Томмазо, сгорбившись, сидел на скамье, Микеланджело, вскинув голову, стоял рядом — любовь к Томмазо словно бы делала его всесильным гигантом.

— Томао, разве моими стараниями Себастьяно не стал известным живописцем? Разве я не обеспечил его крупными заказами? А ведь ты одареннее его в тысячу раз.

Томмазо стиснул челюсти. Отступать и отказываться от своего убеждения он не хотел.

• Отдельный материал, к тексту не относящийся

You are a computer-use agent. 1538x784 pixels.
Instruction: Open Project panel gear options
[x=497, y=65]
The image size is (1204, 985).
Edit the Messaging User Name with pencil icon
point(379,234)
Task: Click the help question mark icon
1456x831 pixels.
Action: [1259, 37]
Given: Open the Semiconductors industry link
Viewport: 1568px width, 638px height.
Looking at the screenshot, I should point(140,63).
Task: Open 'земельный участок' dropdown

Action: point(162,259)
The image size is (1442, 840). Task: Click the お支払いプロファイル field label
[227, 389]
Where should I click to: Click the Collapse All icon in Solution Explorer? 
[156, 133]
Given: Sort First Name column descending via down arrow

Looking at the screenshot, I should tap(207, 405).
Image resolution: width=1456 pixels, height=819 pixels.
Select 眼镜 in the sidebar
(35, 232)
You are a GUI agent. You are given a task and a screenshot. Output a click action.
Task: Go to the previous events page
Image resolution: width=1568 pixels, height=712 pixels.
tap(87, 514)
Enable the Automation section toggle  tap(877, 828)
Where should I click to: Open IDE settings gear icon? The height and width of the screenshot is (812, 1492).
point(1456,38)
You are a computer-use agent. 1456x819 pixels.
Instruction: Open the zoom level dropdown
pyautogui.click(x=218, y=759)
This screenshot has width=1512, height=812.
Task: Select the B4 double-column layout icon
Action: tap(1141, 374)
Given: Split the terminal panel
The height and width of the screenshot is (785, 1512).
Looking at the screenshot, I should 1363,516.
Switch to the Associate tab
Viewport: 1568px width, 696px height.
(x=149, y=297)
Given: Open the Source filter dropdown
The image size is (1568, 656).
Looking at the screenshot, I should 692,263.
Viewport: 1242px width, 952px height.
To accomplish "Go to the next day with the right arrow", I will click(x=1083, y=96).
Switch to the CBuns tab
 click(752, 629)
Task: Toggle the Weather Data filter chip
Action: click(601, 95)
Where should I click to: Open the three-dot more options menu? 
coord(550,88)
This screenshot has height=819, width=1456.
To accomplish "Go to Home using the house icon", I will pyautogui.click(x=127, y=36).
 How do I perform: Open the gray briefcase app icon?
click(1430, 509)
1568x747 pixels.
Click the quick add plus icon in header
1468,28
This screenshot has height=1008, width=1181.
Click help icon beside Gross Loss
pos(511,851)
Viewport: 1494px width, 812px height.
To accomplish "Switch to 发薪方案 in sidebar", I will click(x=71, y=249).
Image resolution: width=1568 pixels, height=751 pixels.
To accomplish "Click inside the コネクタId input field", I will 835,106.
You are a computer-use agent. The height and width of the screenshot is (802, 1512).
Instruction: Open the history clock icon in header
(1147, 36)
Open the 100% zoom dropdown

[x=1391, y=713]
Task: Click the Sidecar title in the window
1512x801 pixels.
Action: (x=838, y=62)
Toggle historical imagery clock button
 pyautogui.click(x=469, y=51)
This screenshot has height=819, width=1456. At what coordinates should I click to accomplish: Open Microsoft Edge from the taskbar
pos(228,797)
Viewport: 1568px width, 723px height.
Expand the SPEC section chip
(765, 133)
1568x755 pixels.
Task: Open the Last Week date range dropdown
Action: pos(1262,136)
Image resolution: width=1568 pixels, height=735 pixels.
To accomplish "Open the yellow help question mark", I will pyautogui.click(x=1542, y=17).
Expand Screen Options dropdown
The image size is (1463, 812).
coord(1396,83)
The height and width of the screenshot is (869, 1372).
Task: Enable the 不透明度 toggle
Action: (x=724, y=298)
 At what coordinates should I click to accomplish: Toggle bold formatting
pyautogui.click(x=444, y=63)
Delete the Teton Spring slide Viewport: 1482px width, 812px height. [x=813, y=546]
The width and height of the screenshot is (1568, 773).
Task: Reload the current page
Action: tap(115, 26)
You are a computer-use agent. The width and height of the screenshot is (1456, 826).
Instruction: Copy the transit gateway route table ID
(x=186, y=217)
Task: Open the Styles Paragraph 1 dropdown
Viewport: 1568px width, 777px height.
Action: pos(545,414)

— Учась у вас, я глубже постигаю природу искусства, но творческие мои способности от этого не возрастут. Вы напрасно теряете время, занимаясь со мной. Мне не надо больше приходить к вам.

После ужина Микеланджело уселся за своим длинным столом и начал писать. К утру он закончил два сонета:


ЛЮБОВЬ, ДАЮЩАЯ СВЕТ

Лишь вашим взором вижу сладкий свет,

Которого своим, слепым, не вижу;

Лишь вашими стопами цель приближу

К которой мне пути, хромому, нет;

Бескрылый сам, на ваших крыльях, вслед

За вашей думой, ввысь, себя я движу;

Послушен вам — люблю и ненавижу,

Я зябну в зной, и в холоде согрет.

Своею волей весь я в вашей воле,

И ваше сердце мысль мою живит,

И речь моя — часть вашего дыханья.

Я — как луна, что на небесном поле

Невидима, пока не отразит

В ней солнце отблеск своего сиянья.

Когда Томмазо явился в мастерскую, Микеланджело подал ему первый стонет. Томмазо прочел стихотворение, лицо его вспыхнуло. Вынув из верстака второй листок, Микеланджело сказал:

— Вот и второе стихотворение, которое я написал:

О чуждом злу, о чистом говорят,

О совершенном мире эти очи, —

Небесных сил в них вижу средоточье,

За человека гордостью объят!

Томмазо долго стоял, опустив голову, без единого движения. Потом он поднял взор, открытый и ясный.

— Я недостоин такой любви, но я сделаю все возможное, чтобы заслужить ее.

— Если нам всегда станут воздавать по заслугам, — с кроткой улыбкой ответил Микеланджело, — то как же мы встретим день Страшного Суда!